Соловей: – Конечно может!
Максим: – А кондор два комода поднять может? Они сочиняют двустишия и шарады.
Двустишия приводят Горького в ужас, он краснеет до корней волос, и видно, что
ему хочется провалиться сквозь землю от присутствия при этом Тимоши и меня:
Сейчас я подойду к окну
И вниз на публику какну.
Шарады составляются по принципу – чем непонятней, тем лучше (я иногда им
помогаю): мое первое – сладкий напиток (сироп), мое второе – животное (лань),
мое целое – способ передвижения (аэроплан). Кроме этих забав у Соловья имеется
настоящий талант: он по почерку человека говорит о его характере, внешности, о
прошлом его и будущем. Помню два вечера в Саарове: вчетвером, Андрей Белый,
Ходасевич, Соловей и я, сидели в пустом кафе. Ходасевич дал ему письмо
Гершензона. Подпись была заклеена, Соловей не мог говорить, если знал, кто
писал письмо. После получаса его точнейшего рассказа о Гершензоне и какая будет
его судьба Соловей так устал, что пот лился градом с его лба и носа. В другой
раз, там же, Ходасевич принес ему страницу, написанную мной. Он говорил долго и
подробно, и мы все трое молча слушали. После этого он был вынужден немедленно
лечь, и тут же в кафе он растянулся на стульях и приходил в себя минут десять.
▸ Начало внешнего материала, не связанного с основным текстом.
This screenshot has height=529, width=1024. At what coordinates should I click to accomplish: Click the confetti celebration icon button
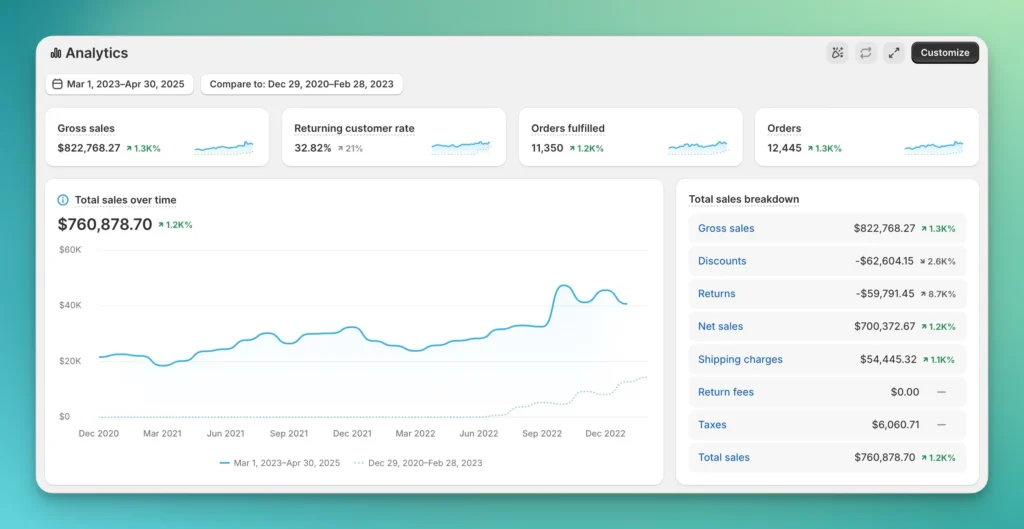[837, 53]
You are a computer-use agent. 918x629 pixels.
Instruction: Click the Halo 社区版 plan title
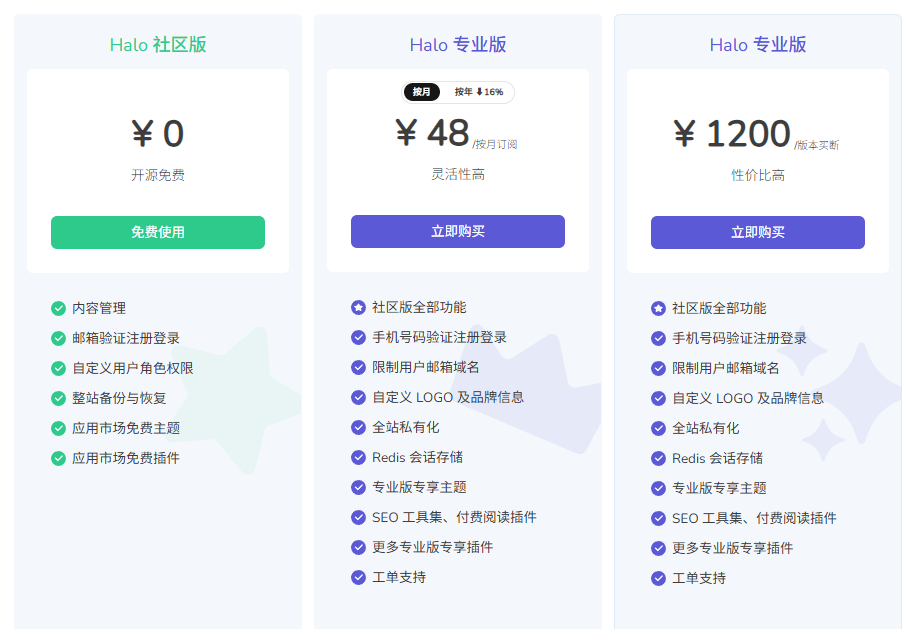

Считалось, что Соловей уже много лет влюблен в Валентину Ходасевич, это
началось в Мюнхене, и она тогда, кажется, ответила ему, но потом раздумала и
вышла за Андрея Романовича Дидерихса, из известной семьи фабрикантов роялей.
«Потому что у у него были рояли, а у Ракицкого не было ничего», – комментирует
Ходасевич. А. Р., или Диди, тоже иногда гостит здесь. Он служит в торгпредстве
у Марии Федоровны, но хочет перевестись в лондонский Аркос, к Кримеру; в скором
времени он попадает туда, но в конце концов уезжает обратно в Россию.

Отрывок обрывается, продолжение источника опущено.